AIM:
Reproduce the data word for word, from the line containing "coordinates (82, 659)." through the last line of the data, including both of those lines.

SUPPLIED ENTRIES:

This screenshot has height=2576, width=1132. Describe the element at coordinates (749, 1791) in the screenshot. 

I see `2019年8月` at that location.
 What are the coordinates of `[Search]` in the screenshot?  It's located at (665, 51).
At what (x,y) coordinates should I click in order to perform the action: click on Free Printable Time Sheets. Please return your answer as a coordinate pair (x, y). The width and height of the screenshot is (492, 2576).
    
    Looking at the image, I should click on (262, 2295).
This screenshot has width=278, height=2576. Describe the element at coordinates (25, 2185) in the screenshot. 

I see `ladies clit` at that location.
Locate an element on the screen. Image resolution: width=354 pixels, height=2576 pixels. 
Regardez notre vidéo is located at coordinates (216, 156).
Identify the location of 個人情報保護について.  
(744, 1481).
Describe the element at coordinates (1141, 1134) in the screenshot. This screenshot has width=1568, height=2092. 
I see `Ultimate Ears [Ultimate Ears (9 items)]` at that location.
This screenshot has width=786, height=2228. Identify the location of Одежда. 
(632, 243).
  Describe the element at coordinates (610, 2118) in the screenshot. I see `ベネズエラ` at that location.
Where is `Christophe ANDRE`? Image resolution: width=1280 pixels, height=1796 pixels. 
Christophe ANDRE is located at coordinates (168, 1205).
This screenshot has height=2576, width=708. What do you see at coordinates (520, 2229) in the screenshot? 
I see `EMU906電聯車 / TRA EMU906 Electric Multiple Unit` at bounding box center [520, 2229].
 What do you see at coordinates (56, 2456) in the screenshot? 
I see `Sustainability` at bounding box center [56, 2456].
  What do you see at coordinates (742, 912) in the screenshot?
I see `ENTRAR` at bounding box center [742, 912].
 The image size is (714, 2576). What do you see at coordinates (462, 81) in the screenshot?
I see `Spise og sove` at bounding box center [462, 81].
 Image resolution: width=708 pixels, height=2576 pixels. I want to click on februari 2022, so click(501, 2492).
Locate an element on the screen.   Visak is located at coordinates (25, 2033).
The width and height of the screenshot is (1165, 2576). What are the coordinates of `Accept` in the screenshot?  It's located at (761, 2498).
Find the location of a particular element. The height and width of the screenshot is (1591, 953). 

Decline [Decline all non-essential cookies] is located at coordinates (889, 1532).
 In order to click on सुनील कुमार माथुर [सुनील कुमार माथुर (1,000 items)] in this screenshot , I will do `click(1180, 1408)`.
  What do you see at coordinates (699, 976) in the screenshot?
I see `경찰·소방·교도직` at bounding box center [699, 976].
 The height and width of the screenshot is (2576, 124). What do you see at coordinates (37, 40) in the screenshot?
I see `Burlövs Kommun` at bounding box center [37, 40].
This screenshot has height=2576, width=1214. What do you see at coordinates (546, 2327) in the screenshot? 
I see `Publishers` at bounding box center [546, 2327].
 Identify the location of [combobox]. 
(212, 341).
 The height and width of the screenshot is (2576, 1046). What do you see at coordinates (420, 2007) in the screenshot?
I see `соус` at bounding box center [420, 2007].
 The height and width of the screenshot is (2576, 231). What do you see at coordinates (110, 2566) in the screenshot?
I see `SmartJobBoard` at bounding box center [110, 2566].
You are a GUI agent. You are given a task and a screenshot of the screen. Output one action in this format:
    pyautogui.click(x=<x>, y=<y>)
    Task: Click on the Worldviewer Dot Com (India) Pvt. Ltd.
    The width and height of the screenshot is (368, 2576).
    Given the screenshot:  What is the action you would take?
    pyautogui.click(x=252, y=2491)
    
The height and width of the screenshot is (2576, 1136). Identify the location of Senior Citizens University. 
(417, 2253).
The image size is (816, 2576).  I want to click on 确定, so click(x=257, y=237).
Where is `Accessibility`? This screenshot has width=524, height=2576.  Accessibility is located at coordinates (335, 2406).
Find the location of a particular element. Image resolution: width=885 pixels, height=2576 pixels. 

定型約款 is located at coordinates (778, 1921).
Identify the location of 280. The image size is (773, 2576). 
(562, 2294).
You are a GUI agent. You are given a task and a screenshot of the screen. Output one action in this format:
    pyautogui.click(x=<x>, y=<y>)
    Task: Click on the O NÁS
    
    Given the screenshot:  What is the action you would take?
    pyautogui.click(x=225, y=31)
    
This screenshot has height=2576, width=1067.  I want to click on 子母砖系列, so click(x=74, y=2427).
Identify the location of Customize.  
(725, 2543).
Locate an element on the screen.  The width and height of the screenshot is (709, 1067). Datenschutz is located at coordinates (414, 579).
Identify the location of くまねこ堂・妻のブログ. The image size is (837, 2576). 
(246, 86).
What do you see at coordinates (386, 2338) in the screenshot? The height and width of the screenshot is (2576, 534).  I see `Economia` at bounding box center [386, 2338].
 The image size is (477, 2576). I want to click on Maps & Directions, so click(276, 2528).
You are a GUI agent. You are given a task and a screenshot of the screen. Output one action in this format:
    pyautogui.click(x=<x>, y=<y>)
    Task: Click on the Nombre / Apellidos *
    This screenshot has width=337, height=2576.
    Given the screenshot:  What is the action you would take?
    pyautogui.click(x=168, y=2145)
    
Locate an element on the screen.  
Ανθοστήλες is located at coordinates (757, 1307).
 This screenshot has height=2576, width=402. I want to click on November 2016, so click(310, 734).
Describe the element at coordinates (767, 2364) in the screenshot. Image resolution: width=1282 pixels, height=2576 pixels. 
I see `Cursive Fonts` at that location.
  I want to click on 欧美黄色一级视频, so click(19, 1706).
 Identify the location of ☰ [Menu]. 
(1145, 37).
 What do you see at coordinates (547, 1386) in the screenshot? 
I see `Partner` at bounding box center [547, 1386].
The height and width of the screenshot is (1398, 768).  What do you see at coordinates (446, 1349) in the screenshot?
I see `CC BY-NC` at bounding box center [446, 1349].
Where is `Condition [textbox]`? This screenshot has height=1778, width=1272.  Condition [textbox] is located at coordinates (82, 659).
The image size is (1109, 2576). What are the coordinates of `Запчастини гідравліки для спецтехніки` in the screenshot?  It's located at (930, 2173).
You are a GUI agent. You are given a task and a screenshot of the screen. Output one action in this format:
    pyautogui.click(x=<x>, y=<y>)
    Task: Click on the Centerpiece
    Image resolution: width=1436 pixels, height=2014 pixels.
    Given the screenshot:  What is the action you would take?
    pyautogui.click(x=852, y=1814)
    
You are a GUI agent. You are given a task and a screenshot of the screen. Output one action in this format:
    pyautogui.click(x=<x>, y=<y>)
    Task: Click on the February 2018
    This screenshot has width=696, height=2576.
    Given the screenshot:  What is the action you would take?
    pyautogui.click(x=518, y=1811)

EXPECTED ANSWER:
Where is `Condition [textbox]`? This screenshot has height=1778, width=1272.  Condition [textbox] is located at coordinates (82, 659).
The image size is (1109, 2576). What are the coordinates of `Запчастини гідравліки для спецтехніки` in the screenshot?  It's located at (930, 2173).
You are a GUI agent. You are given a task and a screenshot of the screen. Output one action in this format:
    pyautogui.click(x=<x>, y=<y>)
    Task: Click on the Centerpiece
    Image resolution: width=1436 pixels, height=2014 pixels.
    Given the screenshot:  What is the action you would take?
    pyautogui.click(x=852, y=1814)
    
You are a GUI agent. You are given a task and a screenshot of the screen. Output one action in this format:
    pyautogui.click(x=<x>, y=<y>)
    Task: Click on the February 2018
    This screenshot has width=696, height=2576.
    Given the screenshot:  What is the action you would take?
    pyautogui.click(x=518, y=1811)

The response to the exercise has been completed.